- **Estratto fornito**:
3 fattori minacciano il costo del denaro in Europa

Laura Naka Antonelli

25 Settembre 2025 - 12:52

La BCE di Christine Lagarde sta sottovalutando questi tre grandi fattori, a danno dell’inflazione e della crescita dell’area euro? Lo spettro delle spinte disinflattive, spiegato.

3 fattori minacciano il costo del denaro in Europa

Ci sono ben tre fattori che stanno minacciando il costo del denaro dell’Eurozona e che rischiano dunque di far scendere i tassi di interesse del blocco decisi dalla BCE di Christine Lagarde più di quanto previsto dall’istituzione, che per ora ha deciso a quanto pare di incrociare le braccia, convinta di trovarsi in una buona posizione.

- **Dati forniti**:
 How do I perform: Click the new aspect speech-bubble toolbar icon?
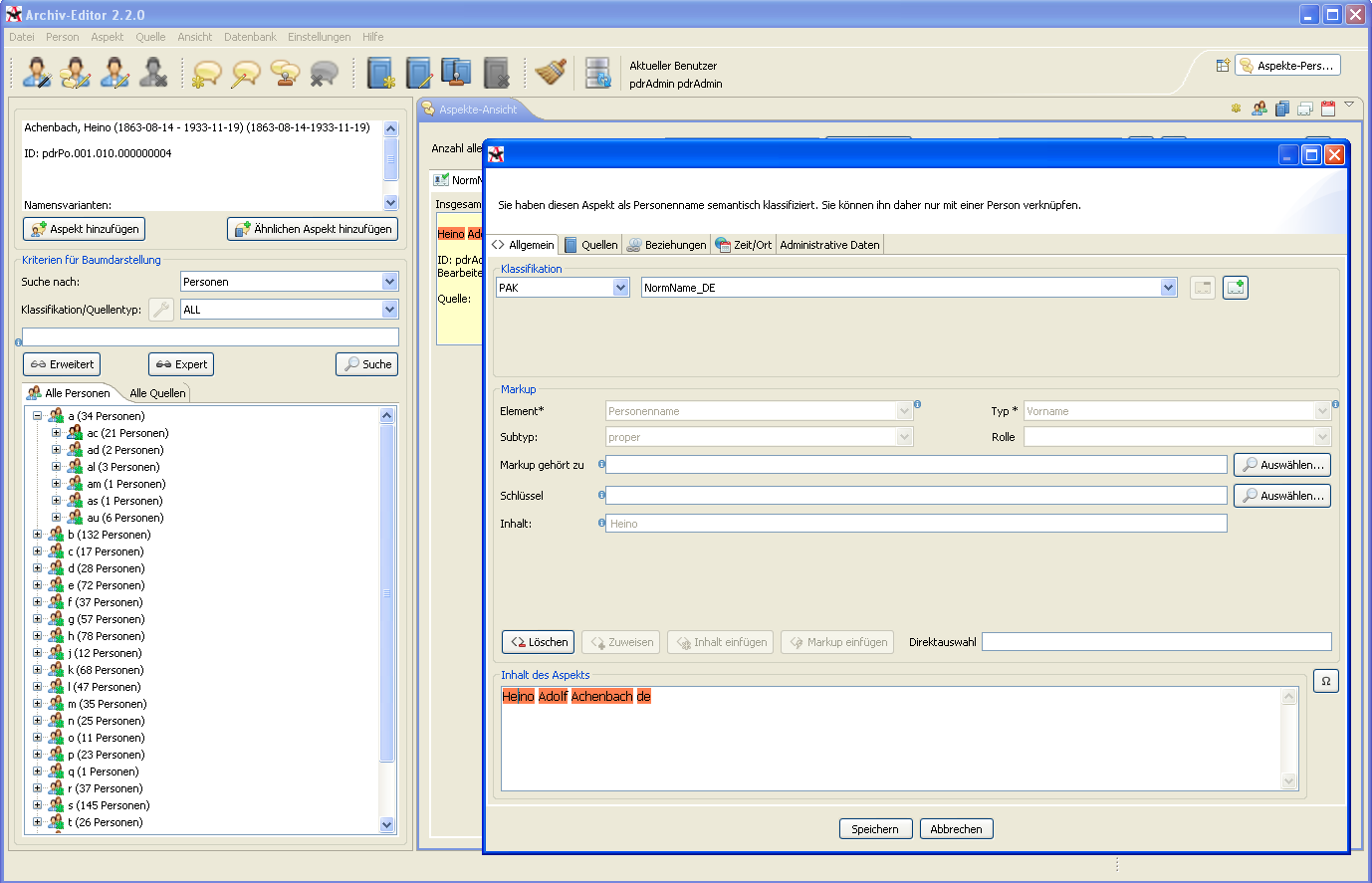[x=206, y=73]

---

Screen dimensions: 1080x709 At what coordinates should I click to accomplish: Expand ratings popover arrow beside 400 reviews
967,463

- **Attività richieste**:
**a.** Rispondi in base all'estratto fornito:
(i) In che giorno e a che ora è stato pubblicato?
(ii) Quanti fattori vi sono indicati come minaccia per il costo del denaro nell'Eurozona?
(iii) Chi guida la BCE secondo il testo?
**b.** Secondo l'estratto fornito, perché per ora la BCE ha deciso di incrociare le braccia? Rispondi in una o due frasi.
**c.** Duplica senza alcuna modifica il passo dell'estratto fornito compreso tra "La BCE di Christine Lagarde sta" e "spinte disinflattive, spiegato.", estremi inclusi.

- **Elenco risposte**:
**a.**
(i) Il 25 settembre 2025, alle 12:52.
(ii) Tre.
(iii) Christine Lagarde.

**b.** A quanto pare la BCE ha deciso di incrociare le braccia perché è convinta di trovarsi in una buona posizione.

**c.**
La BCE di Christine Lagarde sta sottovalutando questi tre grandi fattori, a danno dell’inflazione e della crescita dell’area euro? Lo spettro delle spinte disinflattive, spiegato.